Hungarian firm signals walkout from Nabucco
ISTANBUL - Hürriyet Daily News
Ministers of countries that pledge to take part in the Nabucco project are seen signing a deal in the central Anatolian province of Kayseri in this June 2011 photo. AA photoMol, the Hungarian partner in Nabucco, has rejected the 2012 draft budget of the European gas pipeline project, increasing concerns over the future of the 4,000 kilometer project.
Financing Nabucco is no longer sustainable, Mol explained to both Nabucco shareholders and the Hungarian government in a statement on April 24.

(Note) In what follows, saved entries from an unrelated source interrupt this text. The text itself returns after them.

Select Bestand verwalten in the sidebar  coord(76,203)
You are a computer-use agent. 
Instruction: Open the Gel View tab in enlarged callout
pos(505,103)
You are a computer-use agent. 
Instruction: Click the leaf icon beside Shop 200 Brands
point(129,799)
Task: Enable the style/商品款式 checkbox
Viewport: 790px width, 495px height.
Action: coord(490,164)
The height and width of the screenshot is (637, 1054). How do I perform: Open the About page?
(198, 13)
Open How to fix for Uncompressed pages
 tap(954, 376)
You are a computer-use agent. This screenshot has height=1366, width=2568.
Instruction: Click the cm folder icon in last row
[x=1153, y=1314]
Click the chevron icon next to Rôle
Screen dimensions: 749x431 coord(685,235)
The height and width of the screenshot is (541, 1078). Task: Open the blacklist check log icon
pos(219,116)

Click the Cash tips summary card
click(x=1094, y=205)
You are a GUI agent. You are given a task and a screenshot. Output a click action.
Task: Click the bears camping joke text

Ongoing projects by Russian Gazprom and a deal last year between Turkey’s pipeline company Botaş and Azerbaijani Socar to carry Caspian gas to western Turkey are potential alternatives. OVM, the Austrian partner, said Nabucco was still an option but that a shorter line would be considered, according to a Reuters report yesterday. Germany’s RWE, Turkey’s Botaş, Bulgaria’s BEH and Romania’s Transgaz are the remaining partners in the project.
Gazprom the alternative
Mol also said it found Gazprom’s Southern Corridor concept logical and that a re-shaped Nabucco might be connected to this project later. “We are still committed to the diversification of the CEE (Central and Eastern European) energy supply, although as a private independent company we owe our shareholders the highest possible economic justification as well,” it added.
“There are many uncertainties around the Nabucco project that would be hard to ignore. Both the financing background and the gas source are uncertain,” Mol said.
The statement came after comments in Brussels by Hungarian Prime Minister Viktor Orban late April 23. “I am not an expert on this issue but as far as I can see, even the Hungarian company Mol is withdrawing from the entire project,” he was quoted as saying by Hungarian news agency MTI.
Nabucco is in trouble, Agence France-Presse interpreted him as saying. A spokeswoman for Mol told AFP on April 24 that the group would release another statement on the issue later in the day, without giving any more details.
Nabucco, meanwhile, remained non-committal. “The Nabucco shareholder in Hungary is FGSZ, a Mol subsidiary, and we have not had any indication that this will change,” Christian Dolezal, a spokesperson for the company, said in a statement.
The EU project has been plagued by problems, including a lack of potential suppliers, that have repeatedly postponed the start of construction, now set for 2013.
“The management of the project has not been able to find and secure the gas source that can feed the pipeline, therefore the quantity of the available gas and the source of it are still questionable,” Mol wrote on April 24. Mol says the project’s costs have risen since 2003, and “it is still unclear.”
Energy Minister Taner Yıldız responding to question regarding Hungary’s possible exit from Nabucco, said it was obligatory for Turkey to take part in such projects. “The opportunities such projects offer never ends,” he said. “We have mentioned earlier that it might continue under the name of West Nabucco.”